▸ Data supplied:
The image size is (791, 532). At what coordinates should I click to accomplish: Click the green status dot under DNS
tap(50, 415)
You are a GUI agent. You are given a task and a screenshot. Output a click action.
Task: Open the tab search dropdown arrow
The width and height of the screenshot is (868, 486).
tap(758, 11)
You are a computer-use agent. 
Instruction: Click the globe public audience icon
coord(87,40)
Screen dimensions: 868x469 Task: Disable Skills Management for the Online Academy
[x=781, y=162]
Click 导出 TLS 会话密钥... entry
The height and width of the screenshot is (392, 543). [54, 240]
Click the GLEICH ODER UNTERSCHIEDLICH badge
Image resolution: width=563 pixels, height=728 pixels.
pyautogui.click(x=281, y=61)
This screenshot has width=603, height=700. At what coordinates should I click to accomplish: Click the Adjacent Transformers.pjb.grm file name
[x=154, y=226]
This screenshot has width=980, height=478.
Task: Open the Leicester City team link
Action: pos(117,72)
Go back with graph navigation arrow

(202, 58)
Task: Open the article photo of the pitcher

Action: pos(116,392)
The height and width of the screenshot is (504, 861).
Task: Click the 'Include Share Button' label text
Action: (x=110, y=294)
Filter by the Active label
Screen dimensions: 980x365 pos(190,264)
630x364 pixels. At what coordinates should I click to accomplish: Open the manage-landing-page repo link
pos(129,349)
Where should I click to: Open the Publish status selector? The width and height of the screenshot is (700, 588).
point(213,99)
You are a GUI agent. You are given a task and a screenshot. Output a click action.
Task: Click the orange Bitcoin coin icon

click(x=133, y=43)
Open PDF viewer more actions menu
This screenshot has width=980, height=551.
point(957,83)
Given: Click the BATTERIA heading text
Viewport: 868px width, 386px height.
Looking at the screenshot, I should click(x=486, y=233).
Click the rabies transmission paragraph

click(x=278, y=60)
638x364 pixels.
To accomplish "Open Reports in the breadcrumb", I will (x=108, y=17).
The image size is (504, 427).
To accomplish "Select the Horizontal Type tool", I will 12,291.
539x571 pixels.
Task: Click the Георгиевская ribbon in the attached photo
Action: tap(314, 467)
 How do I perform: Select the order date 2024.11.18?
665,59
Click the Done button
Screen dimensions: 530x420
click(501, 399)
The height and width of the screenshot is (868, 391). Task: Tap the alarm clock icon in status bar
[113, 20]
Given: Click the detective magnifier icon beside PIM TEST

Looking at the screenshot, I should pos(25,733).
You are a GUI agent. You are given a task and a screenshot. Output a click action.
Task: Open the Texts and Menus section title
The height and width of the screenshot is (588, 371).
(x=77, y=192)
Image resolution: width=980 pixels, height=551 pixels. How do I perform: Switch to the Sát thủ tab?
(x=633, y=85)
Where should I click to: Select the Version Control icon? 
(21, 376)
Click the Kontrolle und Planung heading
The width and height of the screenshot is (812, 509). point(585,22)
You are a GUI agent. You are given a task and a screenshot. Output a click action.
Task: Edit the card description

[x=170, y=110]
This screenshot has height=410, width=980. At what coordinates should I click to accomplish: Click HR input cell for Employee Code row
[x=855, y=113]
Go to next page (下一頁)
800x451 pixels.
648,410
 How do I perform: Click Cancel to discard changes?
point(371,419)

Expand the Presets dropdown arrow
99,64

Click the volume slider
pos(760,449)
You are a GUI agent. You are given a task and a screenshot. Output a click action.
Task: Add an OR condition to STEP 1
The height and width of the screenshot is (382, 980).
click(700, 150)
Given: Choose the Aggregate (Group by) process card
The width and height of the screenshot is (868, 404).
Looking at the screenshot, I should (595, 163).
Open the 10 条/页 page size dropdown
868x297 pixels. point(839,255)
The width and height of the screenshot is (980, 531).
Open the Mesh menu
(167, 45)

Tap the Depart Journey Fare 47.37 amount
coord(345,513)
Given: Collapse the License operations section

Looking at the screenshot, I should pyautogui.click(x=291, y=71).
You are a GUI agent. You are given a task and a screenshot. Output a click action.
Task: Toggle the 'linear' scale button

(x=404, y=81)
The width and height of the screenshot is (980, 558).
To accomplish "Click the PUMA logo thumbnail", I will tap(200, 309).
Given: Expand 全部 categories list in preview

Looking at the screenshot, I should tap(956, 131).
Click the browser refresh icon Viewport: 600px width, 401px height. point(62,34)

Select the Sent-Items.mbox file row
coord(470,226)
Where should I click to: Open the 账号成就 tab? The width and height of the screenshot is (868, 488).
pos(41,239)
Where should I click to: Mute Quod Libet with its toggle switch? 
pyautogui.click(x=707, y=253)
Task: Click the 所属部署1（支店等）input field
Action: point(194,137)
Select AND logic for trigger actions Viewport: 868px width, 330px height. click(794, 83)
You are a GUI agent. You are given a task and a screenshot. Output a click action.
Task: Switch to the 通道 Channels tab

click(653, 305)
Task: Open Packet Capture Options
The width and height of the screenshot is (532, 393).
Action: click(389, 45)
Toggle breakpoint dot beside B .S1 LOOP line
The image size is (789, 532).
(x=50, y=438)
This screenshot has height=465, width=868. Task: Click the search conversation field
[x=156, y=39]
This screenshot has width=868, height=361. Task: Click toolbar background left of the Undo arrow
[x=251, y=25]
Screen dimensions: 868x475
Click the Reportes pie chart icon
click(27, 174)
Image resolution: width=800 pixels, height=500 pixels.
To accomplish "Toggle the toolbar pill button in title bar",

▸ What is expected: Look at the entries above. Then set all of them down again exactly.

▸ Task solution:
The image size is (791, 532). At what coordinates should I click to accomplish: Click the green status dot under DNS
tap(50, 415)
You are a GUI agent. You are given a task and a screenshot. Output a click action.
Task: Open the tab search dropdown arrow
The width and height of the screenshot is (868, 486).
tap(758, 11)
You are a computer-use agent. 
Instruction: Click the globe public audience icon
coord(87,40)
Screen dimensions: 868x469 Task: Disable Skills Management for the Online Academy
[x=781, y=162]
Click 导出 TLS 会话密钥... entry
The height and width of the screenshot is (392, 543). [54, 240]
Click the GLEICH ODER UNTERSCHIEDLICH badge
Image resolution: width=563 pixels, height=728 pixels.
pyautogui.click(x=281, y=61)
This screenshot has width=603, height=700. At what coordinates should I click to accomplish: Click the Adjacent Transformers.pjb.grm file name
[x=154, y=226]
This screenshot has width=980, height=478.
Task: Open the Leicester City team link
Action: pos(117,72)
Go back with graph navigation arrow

(202, 58)
Task: Open the article photo of the pitcher

Action: pos(116,392)
The height and width of the screenshot is (504, 861).
Task: Click the 'Include Share Button' label text
Action: (x=110, y=294)
Filter by the Active label
Screen dimensions: 980x365 pos(190,264)
630x364 pixels. At what coordinates should I click to accomplish: Open the manage-landing-page repo link
pos(129,349)
Where should I click to: Open the Publish status selector? The width and height of the screenshot is (700, 588).
point(213,99)
You are a GUI agent. You are given a task and a screenshot. Output a click action.
Task: Click the orange Bitcoin coin icon

click(x=133, y=43)
Open PDF viewer more actions menu
This screenshot has width=980, height=551.
point(957,83)
Given: Click the BATTERIA heading text
Viewport: 868px width, 386px height.
Looking at the screenshot, I should click(x=486, y=233).
Click the rabies transmission paragraph

click(x=278, y=60)
638x364 pixels.
To accomplish "Open Reports in the breadcrumb", I will (x=108, y=17).
The image size is (504, 427).
To accomplish "Select the Horizontal Type tool", I will 12,291.
539x571 pixels.
Task: Click the Георгиевская ribbon in the attached photo
Action: tap(314, 467)
 How do I perform: Select the order date 2024.11.18?
665,59
Click the Done button
Screen dimensions: 530x420
click(501, 399)
The height and width of the screenshot is (868, 391). Task: Tap the alarm clock icon in status bar
[113, 20]
Given: Click the detective magnifier icon beside PIM TEST

Looking at the screenshot, I should pos(25,733).
You are a GUI agent. You are given a task and a screenshot. Output a click action.
Task: Open the Texts and Menus section title
The height and width of the screenshot is (588, 371).
(x=77, y=192)
Image resolution: width=980 pixels, height=551 pixels. How do I perform: Switch to the Sát thủ tab?
(x=633, y=85)
Where should I click to: Select the Version Control icon? 
(21, 376)
Click the Kontrolle und Planung heading
The width and height of the screenshot is (812, 509). point(585,22)
You are a GUI agent. You are given a task and a screenshot. Output a click action.
Task: Edit the card description

[x=170, y=110]
This screenshot has height=410, width=980. At what coordinates should I click to accomplish: Click HR input cell for Employee Code row
[x=855, y=113]
Go to next page (下一頁)
800x451 pixels.
648,410
 How do I perform: Click Cancel to discard changes?
point(371,419)

Expand the Presets dropdown arrow
99,64

Click the volume slider
pos(760,449)
You are a GUI agent. You are given a task and a screenshot. Output a click action.
Task: Add an OR condition to STEP 1
The height and width of the screenshot is (382, 980).
click(700, 150)
Given: Choose the Aggregate (Group by) process card
The width and height of the screenshot is (868, 404).
Looking at the screenshot, I should (595, 163).
Open the 10 条/页 page size dropdown
868x297 pixels. point(839,255)
The width and height of the screenshot is (980, 531).
Open the Mesh menu
(167, 45)

Tap the Depart Journey Fare 47.37 amount
coord(345,513)
Given: Collapse the License operations section

Looking at the screenshot, I should pyautogui.click(x=291, y=71).
You are a GUI agent. You are given a task and a screenshot. Output a click action.
Task: Toggle the 'linear' scale button

(x=404, y=81)
The width and height of the screenshot is (980, 558).
To accomplish "Click the PUMA logo thumbnail", I will tap(200, 309).
Given: Expand 全部 categories list in preview

Looking at the screenshot, I should tap(956, 131).
Click the browser refresh icon Viewport: 600px width, 401px height. point(62,34)

Select the Sent-Items.mbox file row
coord(470,226)
Where should I click to: Open the 账号成就 tab? The width and height of the screenshot is (868, 488).
pos(41,239)
Where should I click to: Mute Quod Libet with its toggle switch? 
pyautogui.click(x=707, y=253)
Task: Click the 所属部署1（支店等）input field
Action: point(194,137)
Select AND logic for trigger actions Viewport: 868px width, 330px height. click(794, 83)
You are a GUI agent. You are given a task and a screenshot. Output a click action.
Task: Switch to the 通道 Channels tab

click(653, 305)
Task: Open Packet Capture Options
The width and height of the screenshot is (532, 393).
Action: click(389, 45)
Toggle breakpoint dot beside B .S1 LOOP line
The image size is (789, 532).
(x=50, y=438)
This screenshot has height=465, width=868. Task: Click the search conversation field
[x=156, y=39]
This screenshot has width=868, height=361. Task: Click toolbar background left of the Undo arrow
[x=251, y=25]
Screen dimensions: 868x475
Click the Reportes pie chart icon
click(27, 174)
Image resolution: width=800 pixels, height=500 pixels.
To accomplish "Toggle the toolbar pill button in title bar",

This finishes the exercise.